Mike Stonebreaker

No. 58, 52, 54
- Position:: Linebacker

Personal information
- Born:: January 14, 1967 (age 58) Baltimore, Maryland, U.S.
- Height:: 6 ft 0 in (1.83 m)
- Weight:: 226 lb (103 kg)

Career information
- High school:: John Curtis Christian (River Ridge, Louisiana)
- College:: Notre Dame
- NFL draft:: 1991: 9th round, 245th pick

Career history
- Chicago Bears (1991); Atlanta Falcons (1993)*; New Orleans Saints (1994); Los Angeles Rams (1995)*; Frankfurt Galaxy (1995);
- * Offseason and/or practice squad member only

Career highlights and awards
- World Bowl champion (III); First-team All-World League (1995); Unanimous All-American (1990); Consensus All-American (1988);

Career NFL statistics
- Tackles:: 8
- Stats at Pro Football Reference
- College Football Hall of Fame

= Mike Stonebreaker =

American football player (born 1967)

Michael David Stonebreaker (born January 14, 1967) is an American former professional football player who was a linebacker in the National Football League (NFL) for two seasons for the Chicago Bears and New Orleans Saints.
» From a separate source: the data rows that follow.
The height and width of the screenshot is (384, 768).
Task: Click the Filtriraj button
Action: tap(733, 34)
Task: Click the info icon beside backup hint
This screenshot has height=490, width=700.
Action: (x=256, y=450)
He played college football for the Notre Dame Fighting Irish, earning consensus All-American honors twice. He was selected in the ninth round of the 1991 NFL draft with the 245th overall pick by the Bears.
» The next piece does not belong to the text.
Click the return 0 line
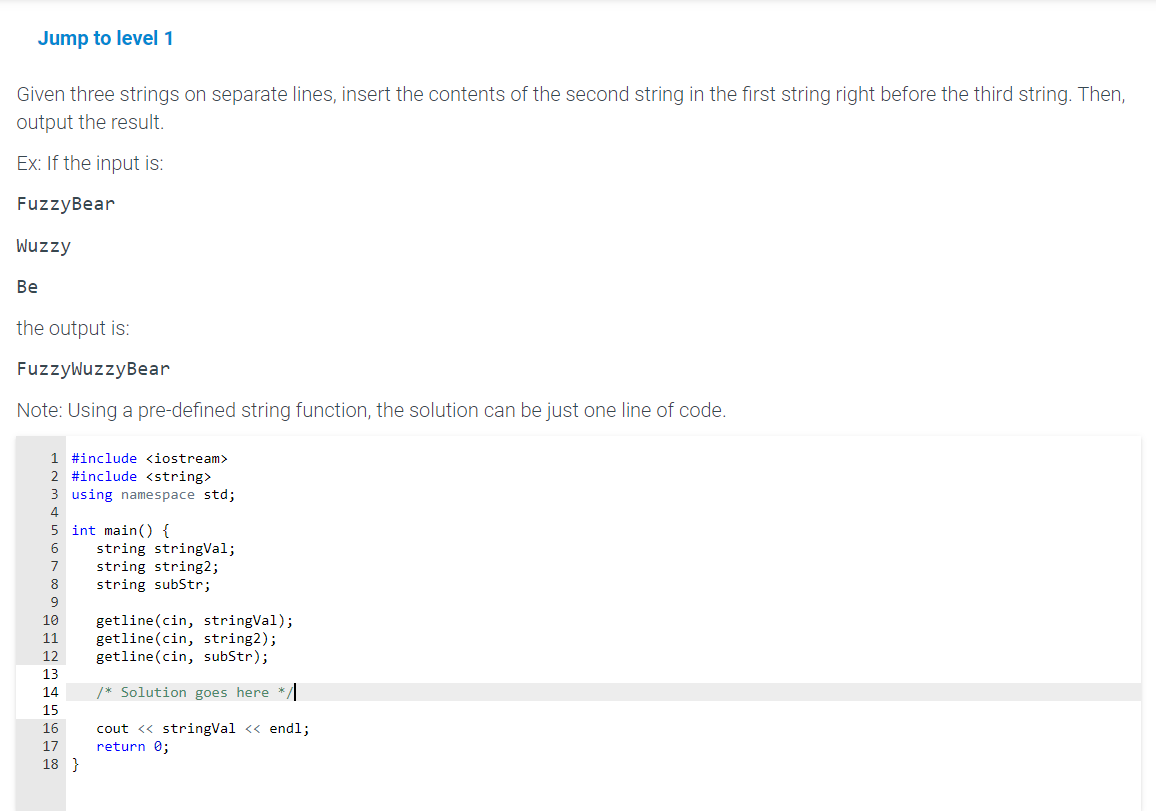This screenshot has height=811, width=1156. pos(133,746)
Played high school football at John Curtis Christian High School in River Ridge, Louisiana and graduated in 1986. Finished third in balloting for the Butkus Award in 1988 and 1990 during his career at Notre Dame (1986–1990). His father, Steve Stonebreaker, also played in the NFL. Michael is a member of College Football Hall of Fame, having been admitted in 2023, becoming the 49th Notre Dame player to make the Hall, which is the most of any school.